The parameters here are:

Parameter Meaning
tka1 Log of the fast absorption rate constant (hr⁻¹)
tka2 Log of the slow absorption rate constant (hr⁻¹)
fa Fraction of the dose entering the fast pathway
tcl Log of clearance (L/hr)
tv Log of central volume (L)

Comparing the two concentration profiles 

library(ggplot2)

dfSingle <- as.data.frame(resSingle)[, c("time", "cp")]
dfSingle$model <- "Single absorption"

dfDual <- as.data.frame(resDual)[, c("time", "cp")]
dfDual$model <- "Dual absorption"

dfAll <- rbind(dfSingle, dfDual)

ggplot(dfAll, aes(time, cp, color = model)) +
  geom_line() +
  labs(x = "Time (hr)", y = "Concentration (mg/L)", color = NULL) +
  theme_bw()

The dual absorption profile shows a shoulder on the ascending limb of each dose interval, driven by the slow pathway continuing to deliver drug after the fast pathway has been nearly exhausted.

Key points

  • The event table ev is identical for both models. No dataset edits are needed to switch from single to dual absorption.
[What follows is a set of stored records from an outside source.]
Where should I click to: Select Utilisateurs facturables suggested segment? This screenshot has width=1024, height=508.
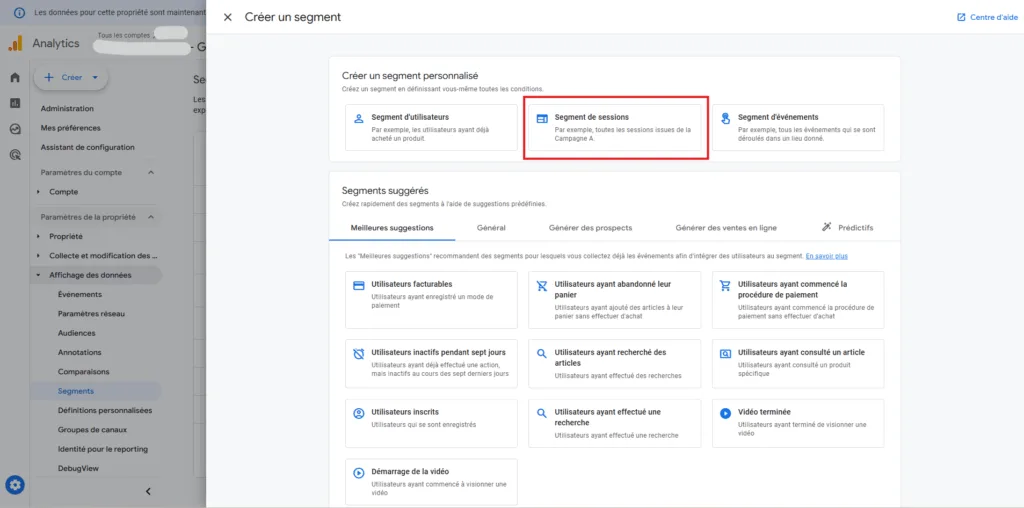[x=431, y=299]
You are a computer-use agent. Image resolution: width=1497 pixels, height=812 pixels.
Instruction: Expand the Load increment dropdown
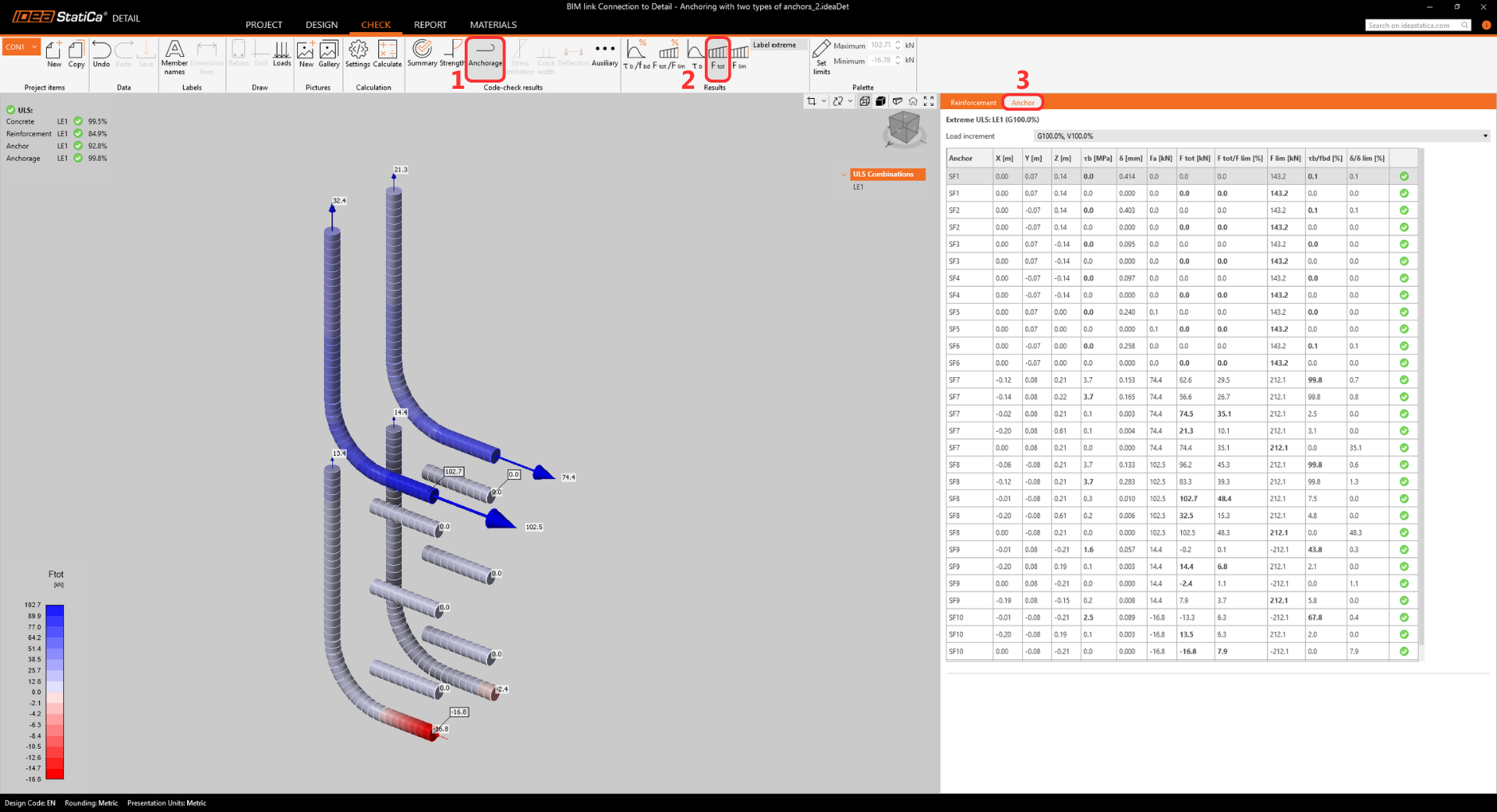click(x=1485, y=136)
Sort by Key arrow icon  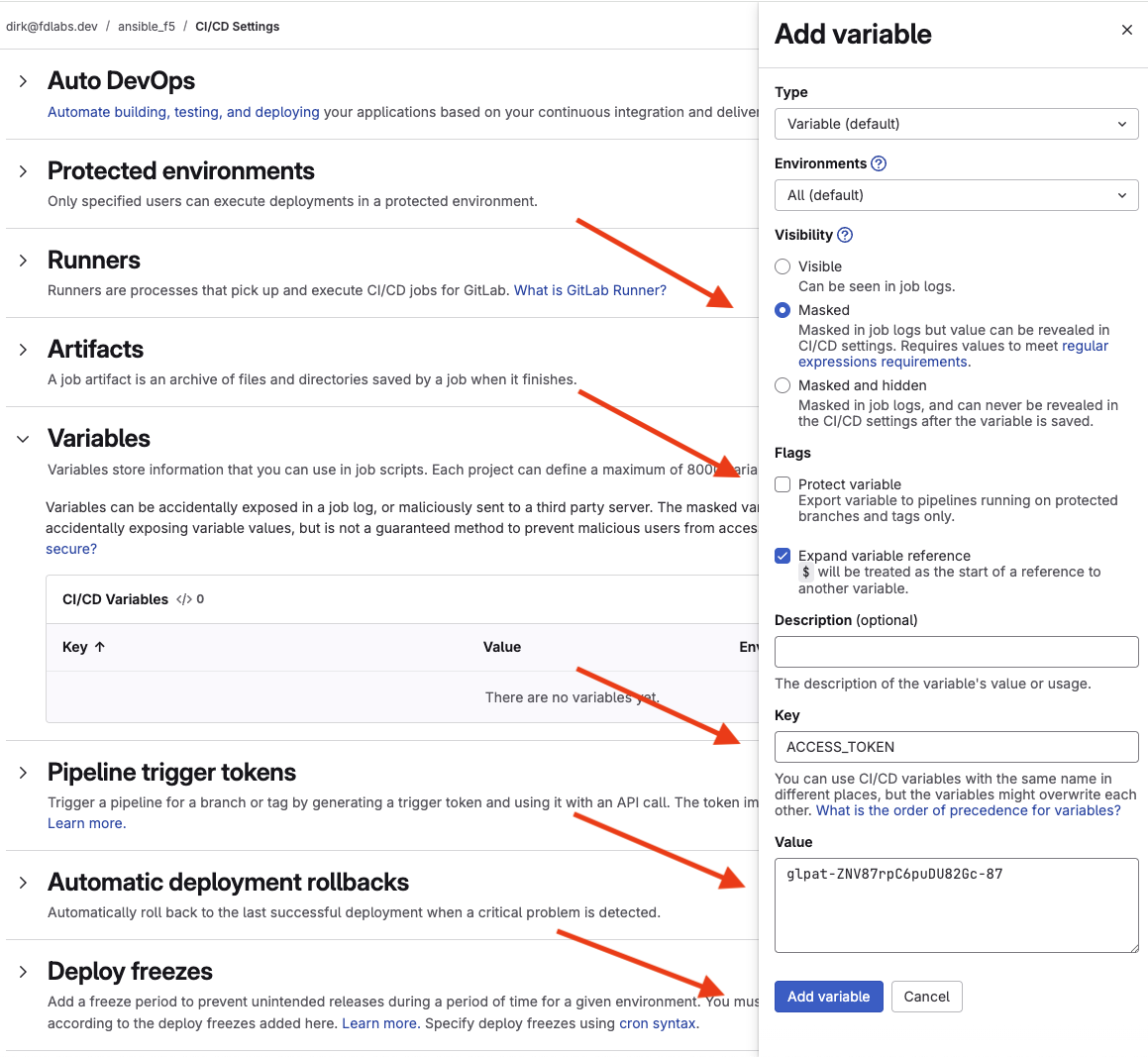tap(100, 647)
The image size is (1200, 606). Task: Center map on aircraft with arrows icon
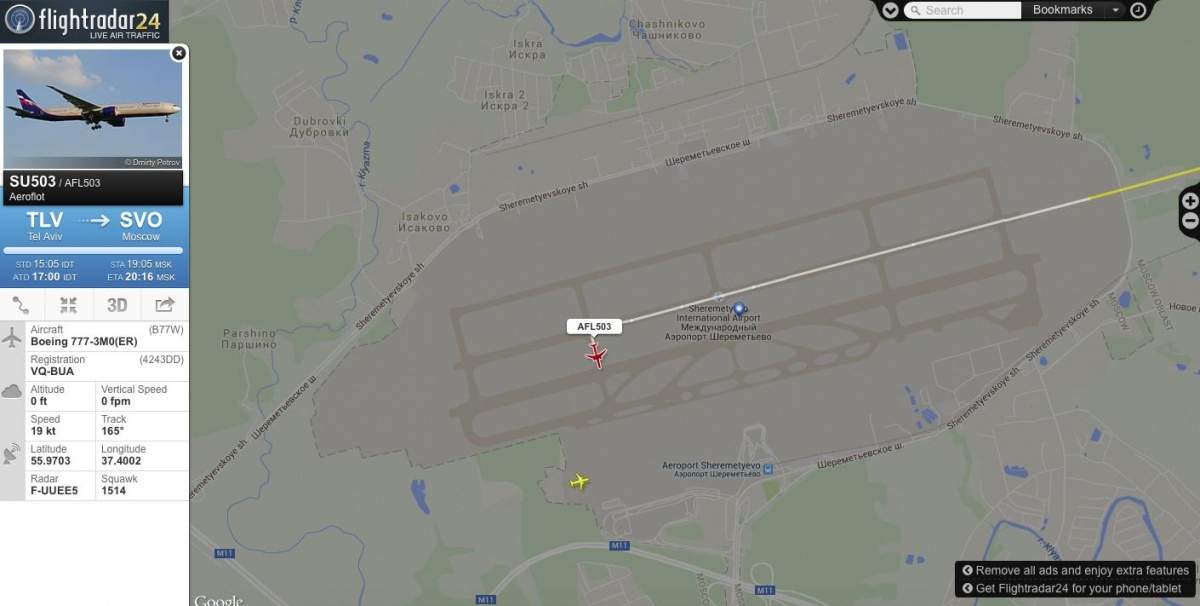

  • splitBolus(depot, depot, depotSlow) intercepts every bolus arriving at depot and redirects it to depot and depotSlow. The source compartment depot itself never accumulates drug.

  • f(depot) <- fa and f(depotSlow) <- 1 - fa ensure the dose is partitioned so that the total amount absorbed equals the original dose (when fa is between 0 and 1).

  • The same approach scales to population simulations: supply an iCov or omega matrix to rxSolve() and the dataset requires no changes.

  • More than two pathways are possible-simply list additional target compartments in splitBolus() and add corresponding f() modifiers.